WHAT YOU WILL DO |
Report how many lines in the records below hold the word "agent". Add nothing to the number.

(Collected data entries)
───

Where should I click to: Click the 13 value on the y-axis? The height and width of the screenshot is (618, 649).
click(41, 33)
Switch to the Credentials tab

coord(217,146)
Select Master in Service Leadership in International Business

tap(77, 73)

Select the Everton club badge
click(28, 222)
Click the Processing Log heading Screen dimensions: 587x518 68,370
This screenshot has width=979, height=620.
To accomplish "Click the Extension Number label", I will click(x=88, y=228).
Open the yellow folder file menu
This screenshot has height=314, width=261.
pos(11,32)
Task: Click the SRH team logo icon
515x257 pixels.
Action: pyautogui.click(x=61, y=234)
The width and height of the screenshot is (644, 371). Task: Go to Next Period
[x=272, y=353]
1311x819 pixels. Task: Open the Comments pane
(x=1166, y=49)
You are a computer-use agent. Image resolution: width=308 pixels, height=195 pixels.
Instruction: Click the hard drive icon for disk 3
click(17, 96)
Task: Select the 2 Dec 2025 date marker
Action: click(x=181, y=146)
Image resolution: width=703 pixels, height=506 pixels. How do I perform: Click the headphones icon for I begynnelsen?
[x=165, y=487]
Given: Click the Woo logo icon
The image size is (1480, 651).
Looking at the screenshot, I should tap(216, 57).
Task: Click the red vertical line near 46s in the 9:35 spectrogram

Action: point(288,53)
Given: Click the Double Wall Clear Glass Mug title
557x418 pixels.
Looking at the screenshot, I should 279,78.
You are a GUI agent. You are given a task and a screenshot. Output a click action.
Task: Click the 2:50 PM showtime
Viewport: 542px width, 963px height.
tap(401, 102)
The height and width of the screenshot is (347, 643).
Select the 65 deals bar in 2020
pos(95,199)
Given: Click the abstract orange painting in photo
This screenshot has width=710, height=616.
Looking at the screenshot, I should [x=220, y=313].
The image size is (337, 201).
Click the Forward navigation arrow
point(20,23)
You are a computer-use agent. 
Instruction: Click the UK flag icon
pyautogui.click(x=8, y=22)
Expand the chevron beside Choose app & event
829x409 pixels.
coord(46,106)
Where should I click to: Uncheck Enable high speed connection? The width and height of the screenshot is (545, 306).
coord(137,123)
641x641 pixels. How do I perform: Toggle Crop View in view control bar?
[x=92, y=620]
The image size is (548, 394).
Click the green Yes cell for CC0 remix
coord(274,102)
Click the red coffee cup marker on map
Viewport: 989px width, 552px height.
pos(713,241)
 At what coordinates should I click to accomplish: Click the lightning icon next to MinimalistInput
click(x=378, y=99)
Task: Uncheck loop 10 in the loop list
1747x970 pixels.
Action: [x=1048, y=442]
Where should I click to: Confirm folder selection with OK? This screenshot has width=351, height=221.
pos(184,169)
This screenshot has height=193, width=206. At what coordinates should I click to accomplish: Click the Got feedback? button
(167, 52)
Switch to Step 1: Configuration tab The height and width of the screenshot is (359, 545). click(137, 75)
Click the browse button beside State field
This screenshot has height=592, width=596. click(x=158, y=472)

───

EXERCISE RESPONSE |
3